* * *
“I have no reason to answer you.”
After a short pause, Ben’s voice emerged calm and composed.
Roilnia stared deeply at her reflection in the faint green of his eyes.
A gaze without a trace of fear. A face etched with unwavering resolve.
“A guide, talking back?”
That annoyed her.
“Step back.”
When her red eyes glared, Lus had already drawn his gun.
To Roilnia, the weapon wasn’t even worth calling a threat—it was almost laughably unimpressive.
Still, she parted her lips in mock surprise.
It was such an obviously theatrical expression that no one would be fooled.
“What’s with this? I’m just trying to have a civil conversation.”
Civil? Ben nearly scoffed at her words.
After glaring at him like she wanted to kill him?!
Her half-raised hand toward him betrayed her lie.
If Lus hadn’t spoken up just now, that hand would have surely wrapped around Ben’s throat.
“That’s not persuasive.”
“Oh? So you wanted me to get violent?”
That’s not it, but—!
The red hair spilling over her shoulders looked like blood soaked into fabric.

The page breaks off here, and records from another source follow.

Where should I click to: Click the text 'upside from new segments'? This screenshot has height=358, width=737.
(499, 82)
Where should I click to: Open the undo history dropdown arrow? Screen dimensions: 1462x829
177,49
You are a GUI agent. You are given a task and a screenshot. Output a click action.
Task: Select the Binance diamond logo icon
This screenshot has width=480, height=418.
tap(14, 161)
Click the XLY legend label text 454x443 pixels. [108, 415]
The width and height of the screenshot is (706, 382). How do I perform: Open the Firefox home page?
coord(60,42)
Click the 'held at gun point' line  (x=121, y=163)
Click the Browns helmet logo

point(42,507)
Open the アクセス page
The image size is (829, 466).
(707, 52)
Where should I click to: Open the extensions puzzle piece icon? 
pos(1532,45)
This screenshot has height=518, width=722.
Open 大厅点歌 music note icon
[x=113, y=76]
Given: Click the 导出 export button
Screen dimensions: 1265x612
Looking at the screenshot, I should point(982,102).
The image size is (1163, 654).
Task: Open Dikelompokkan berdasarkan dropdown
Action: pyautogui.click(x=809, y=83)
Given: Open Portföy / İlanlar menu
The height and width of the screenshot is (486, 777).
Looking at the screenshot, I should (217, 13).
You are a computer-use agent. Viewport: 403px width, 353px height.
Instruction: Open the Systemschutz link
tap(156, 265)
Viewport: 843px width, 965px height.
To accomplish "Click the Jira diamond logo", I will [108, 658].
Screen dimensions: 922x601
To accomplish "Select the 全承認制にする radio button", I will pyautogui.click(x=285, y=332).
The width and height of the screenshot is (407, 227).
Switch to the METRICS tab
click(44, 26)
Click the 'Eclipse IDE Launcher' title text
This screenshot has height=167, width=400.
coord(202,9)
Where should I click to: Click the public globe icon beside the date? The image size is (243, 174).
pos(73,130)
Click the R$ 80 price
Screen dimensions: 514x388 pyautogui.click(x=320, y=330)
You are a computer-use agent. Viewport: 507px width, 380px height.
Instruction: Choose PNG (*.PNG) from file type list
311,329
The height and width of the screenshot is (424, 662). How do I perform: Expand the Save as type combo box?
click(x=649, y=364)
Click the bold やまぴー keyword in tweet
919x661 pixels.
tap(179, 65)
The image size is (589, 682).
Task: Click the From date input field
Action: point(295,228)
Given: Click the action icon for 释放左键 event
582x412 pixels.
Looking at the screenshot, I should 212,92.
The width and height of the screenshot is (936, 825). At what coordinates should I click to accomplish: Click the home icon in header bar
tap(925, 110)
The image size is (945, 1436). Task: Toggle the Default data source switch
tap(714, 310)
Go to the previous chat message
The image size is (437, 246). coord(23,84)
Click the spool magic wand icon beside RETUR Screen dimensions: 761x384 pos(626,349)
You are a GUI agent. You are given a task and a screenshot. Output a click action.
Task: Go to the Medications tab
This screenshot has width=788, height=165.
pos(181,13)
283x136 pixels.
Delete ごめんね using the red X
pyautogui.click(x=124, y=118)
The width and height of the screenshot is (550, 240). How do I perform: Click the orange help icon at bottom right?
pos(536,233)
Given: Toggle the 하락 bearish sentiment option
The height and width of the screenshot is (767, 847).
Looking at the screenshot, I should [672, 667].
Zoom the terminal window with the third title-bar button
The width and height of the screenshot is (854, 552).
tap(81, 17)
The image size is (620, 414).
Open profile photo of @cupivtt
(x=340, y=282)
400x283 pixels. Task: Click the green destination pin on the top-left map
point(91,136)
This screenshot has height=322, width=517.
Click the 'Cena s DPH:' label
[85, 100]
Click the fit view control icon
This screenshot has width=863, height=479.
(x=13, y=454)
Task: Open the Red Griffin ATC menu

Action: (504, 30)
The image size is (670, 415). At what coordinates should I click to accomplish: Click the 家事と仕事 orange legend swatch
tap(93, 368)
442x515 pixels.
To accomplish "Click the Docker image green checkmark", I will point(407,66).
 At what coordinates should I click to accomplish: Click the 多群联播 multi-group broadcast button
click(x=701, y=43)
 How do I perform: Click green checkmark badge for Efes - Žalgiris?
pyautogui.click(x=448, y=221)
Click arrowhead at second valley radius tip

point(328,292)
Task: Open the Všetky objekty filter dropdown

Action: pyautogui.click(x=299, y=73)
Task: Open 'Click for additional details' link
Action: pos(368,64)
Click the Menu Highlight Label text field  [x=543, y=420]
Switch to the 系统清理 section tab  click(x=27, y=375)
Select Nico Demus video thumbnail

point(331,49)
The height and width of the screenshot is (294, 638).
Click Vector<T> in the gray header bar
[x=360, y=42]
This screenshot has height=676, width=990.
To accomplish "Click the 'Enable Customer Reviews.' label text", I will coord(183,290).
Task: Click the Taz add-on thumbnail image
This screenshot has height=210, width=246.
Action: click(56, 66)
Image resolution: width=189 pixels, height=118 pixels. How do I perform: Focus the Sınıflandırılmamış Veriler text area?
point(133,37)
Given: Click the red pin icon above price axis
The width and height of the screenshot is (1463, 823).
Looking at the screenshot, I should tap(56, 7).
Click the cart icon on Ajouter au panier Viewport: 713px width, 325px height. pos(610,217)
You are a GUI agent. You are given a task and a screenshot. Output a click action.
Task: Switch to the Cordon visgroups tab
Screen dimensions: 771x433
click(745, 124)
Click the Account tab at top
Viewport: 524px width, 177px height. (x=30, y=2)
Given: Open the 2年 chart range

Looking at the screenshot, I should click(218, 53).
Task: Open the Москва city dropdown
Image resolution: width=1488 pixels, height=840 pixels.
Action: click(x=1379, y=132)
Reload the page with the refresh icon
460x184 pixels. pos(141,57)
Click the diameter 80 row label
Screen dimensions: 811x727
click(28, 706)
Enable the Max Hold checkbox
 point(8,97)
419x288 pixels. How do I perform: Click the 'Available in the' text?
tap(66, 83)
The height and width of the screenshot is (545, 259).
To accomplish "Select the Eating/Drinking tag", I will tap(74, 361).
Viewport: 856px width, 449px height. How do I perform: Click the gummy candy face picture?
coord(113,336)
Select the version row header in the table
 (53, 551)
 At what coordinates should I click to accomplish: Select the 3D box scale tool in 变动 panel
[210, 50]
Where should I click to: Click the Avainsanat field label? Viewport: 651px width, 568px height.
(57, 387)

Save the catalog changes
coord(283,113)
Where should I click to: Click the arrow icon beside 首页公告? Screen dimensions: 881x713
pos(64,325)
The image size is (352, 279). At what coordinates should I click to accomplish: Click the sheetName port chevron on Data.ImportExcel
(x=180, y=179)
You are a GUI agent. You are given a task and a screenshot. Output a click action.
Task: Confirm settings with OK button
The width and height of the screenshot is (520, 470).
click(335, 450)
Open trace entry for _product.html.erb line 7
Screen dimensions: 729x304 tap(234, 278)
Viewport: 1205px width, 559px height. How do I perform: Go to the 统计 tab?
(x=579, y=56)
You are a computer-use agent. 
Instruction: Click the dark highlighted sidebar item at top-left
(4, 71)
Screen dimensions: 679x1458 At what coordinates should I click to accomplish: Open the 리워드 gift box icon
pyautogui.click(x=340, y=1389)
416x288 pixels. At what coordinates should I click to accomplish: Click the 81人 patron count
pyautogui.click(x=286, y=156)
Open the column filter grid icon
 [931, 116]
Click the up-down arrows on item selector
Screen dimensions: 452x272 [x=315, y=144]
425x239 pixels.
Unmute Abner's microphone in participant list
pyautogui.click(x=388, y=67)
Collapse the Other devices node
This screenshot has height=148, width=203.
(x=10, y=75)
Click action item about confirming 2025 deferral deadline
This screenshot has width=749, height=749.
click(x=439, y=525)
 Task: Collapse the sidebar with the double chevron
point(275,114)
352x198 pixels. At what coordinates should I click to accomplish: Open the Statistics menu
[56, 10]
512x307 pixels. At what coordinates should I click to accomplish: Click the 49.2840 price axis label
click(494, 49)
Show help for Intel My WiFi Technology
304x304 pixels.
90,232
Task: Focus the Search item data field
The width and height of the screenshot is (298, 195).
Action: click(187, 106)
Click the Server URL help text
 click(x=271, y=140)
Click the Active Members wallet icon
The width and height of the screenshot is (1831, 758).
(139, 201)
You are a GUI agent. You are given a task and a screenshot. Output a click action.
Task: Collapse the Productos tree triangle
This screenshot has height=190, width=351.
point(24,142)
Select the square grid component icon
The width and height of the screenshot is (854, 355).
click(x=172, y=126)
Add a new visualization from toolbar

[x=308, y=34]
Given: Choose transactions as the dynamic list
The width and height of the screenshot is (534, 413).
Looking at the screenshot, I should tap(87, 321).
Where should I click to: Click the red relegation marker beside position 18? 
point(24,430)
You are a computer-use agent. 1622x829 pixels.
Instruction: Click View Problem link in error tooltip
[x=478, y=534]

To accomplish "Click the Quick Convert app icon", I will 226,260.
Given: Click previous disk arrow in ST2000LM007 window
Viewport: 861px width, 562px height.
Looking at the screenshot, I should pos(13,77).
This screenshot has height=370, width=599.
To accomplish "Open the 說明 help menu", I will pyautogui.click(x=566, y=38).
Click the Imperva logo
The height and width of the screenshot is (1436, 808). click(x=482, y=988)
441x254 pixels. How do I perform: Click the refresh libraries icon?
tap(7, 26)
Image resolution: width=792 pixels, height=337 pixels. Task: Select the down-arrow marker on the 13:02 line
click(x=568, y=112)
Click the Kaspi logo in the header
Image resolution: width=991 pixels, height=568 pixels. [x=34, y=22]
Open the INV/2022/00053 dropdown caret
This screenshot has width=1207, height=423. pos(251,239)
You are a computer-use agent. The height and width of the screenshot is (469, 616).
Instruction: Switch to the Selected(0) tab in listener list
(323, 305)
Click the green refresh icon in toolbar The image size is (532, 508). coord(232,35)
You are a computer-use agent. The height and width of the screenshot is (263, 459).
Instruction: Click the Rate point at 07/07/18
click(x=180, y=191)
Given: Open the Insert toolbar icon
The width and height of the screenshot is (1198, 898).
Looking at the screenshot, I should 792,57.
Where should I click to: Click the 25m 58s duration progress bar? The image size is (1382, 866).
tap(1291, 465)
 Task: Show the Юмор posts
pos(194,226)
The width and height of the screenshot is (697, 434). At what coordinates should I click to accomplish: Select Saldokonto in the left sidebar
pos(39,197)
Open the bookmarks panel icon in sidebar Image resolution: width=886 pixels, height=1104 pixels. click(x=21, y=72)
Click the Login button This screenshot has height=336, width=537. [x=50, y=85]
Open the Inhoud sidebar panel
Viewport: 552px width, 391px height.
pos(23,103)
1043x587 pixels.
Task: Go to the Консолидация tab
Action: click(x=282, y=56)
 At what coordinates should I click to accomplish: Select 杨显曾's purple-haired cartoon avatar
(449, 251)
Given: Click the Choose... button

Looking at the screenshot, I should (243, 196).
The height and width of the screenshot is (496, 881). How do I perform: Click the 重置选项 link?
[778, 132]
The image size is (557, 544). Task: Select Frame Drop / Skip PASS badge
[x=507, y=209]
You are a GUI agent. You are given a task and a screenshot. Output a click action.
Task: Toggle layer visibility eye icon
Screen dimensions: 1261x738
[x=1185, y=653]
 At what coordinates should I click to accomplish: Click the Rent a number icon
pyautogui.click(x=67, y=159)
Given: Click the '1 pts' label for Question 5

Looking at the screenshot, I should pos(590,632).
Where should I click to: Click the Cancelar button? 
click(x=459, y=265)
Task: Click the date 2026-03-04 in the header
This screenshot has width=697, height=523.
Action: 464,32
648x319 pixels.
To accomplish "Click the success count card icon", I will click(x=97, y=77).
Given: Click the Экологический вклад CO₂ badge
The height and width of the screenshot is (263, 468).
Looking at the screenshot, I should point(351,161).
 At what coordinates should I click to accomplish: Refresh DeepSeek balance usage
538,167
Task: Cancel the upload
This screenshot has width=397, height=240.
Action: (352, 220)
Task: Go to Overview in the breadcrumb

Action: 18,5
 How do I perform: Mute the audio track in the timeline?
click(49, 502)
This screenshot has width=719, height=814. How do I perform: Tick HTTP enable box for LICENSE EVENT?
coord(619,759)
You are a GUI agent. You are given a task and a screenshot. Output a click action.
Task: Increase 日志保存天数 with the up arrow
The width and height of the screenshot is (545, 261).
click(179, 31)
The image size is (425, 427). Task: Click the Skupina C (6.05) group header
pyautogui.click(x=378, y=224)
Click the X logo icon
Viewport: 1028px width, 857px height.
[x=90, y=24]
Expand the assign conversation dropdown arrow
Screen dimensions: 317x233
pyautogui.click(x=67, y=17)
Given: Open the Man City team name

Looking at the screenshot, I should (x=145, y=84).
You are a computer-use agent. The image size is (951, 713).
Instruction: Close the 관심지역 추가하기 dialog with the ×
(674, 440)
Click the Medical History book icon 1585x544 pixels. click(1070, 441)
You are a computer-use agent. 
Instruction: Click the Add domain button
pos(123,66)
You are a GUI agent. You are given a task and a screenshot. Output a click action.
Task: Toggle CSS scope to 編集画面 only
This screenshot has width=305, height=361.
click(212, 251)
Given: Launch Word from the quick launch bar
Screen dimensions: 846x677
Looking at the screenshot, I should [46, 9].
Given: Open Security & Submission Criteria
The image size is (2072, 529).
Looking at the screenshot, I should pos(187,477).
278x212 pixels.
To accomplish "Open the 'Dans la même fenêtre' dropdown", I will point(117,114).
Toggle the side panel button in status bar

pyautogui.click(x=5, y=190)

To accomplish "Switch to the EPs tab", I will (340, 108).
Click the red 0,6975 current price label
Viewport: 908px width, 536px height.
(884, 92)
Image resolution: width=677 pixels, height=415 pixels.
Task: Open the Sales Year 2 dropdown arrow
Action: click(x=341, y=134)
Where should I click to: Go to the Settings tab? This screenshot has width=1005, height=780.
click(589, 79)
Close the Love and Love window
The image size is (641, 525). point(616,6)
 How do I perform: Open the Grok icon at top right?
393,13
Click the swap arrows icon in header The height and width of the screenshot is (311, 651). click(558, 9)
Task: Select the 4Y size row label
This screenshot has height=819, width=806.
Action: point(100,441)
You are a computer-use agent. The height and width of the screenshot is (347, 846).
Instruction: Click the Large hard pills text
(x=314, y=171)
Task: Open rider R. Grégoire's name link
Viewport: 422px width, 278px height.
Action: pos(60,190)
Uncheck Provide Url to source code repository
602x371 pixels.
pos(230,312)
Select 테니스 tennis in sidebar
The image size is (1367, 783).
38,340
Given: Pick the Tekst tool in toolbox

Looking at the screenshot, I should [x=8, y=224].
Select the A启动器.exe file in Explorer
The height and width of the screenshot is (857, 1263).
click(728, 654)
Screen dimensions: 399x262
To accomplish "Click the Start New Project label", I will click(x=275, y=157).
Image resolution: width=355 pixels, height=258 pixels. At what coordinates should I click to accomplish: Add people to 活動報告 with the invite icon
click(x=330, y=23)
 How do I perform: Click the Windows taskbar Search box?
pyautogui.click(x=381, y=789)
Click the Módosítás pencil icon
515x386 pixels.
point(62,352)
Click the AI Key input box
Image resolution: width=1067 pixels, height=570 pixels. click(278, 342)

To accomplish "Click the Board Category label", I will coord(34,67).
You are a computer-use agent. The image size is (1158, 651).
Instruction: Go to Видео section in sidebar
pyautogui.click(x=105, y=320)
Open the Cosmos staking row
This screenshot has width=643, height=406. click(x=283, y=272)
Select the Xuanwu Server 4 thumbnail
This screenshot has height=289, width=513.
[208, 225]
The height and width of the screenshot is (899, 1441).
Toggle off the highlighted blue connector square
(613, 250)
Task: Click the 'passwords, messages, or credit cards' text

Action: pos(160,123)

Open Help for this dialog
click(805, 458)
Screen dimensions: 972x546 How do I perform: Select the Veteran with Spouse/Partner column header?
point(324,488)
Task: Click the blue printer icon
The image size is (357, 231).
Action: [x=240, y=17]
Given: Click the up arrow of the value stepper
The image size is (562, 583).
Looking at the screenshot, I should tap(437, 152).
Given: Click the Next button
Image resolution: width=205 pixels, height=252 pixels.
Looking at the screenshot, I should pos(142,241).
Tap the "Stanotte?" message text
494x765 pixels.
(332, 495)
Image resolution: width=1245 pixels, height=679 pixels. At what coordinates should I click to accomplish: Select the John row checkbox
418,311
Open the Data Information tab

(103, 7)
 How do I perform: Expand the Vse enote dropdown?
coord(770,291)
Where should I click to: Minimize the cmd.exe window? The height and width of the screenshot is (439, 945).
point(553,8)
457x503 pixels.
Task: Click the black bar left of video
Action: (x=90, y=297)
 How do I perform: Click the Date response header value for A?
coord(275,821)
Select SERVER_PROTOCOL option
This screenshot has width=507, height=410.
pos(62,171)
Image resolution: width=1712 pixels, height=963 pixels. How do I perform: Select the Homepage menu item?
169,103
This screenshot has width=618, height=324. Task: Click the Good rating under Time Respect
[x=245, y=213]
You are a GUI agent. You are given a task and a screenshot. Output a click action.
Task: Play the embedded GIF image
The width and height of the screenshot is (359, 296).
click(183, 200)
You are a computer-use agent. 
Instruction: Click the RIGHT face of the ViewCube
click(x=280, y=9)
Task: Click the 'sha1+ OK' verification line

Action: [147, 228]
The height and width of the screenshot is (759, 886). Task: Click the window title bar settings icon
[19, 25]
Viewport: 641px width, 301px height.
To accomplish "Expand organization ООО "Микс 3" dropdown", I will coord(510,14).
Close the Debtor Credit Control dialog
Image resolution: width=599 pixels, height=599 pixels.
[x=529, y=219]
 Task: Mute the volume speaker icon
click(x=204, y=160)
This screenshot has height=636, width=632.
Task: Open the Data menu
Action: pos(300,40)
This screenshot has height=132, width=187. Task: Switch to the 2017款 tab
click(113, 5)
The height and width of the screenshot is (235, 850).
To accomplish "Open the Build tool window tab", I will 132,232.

Ben stepped back cautiously, but Roilnia closed the distance as if the space meant nothing.
Lus, standing beside him, had no choice but to raise his voice.
“Roilnia. I’ll say it again—”
“Yeah, don’t make my guide repeat himself. He said back off, didn’t he, woman?”
A chill wind sliced between Roilnia and Ben as if to force a wedge between them.
The air, long stifled under her oppressive presence, now felt like it had been given breath—like a window had opened.
And the one who brought that change appeared in a flash, silvery hair like a cold winter hue swirling around him as he stood protectively in front of his larger guide.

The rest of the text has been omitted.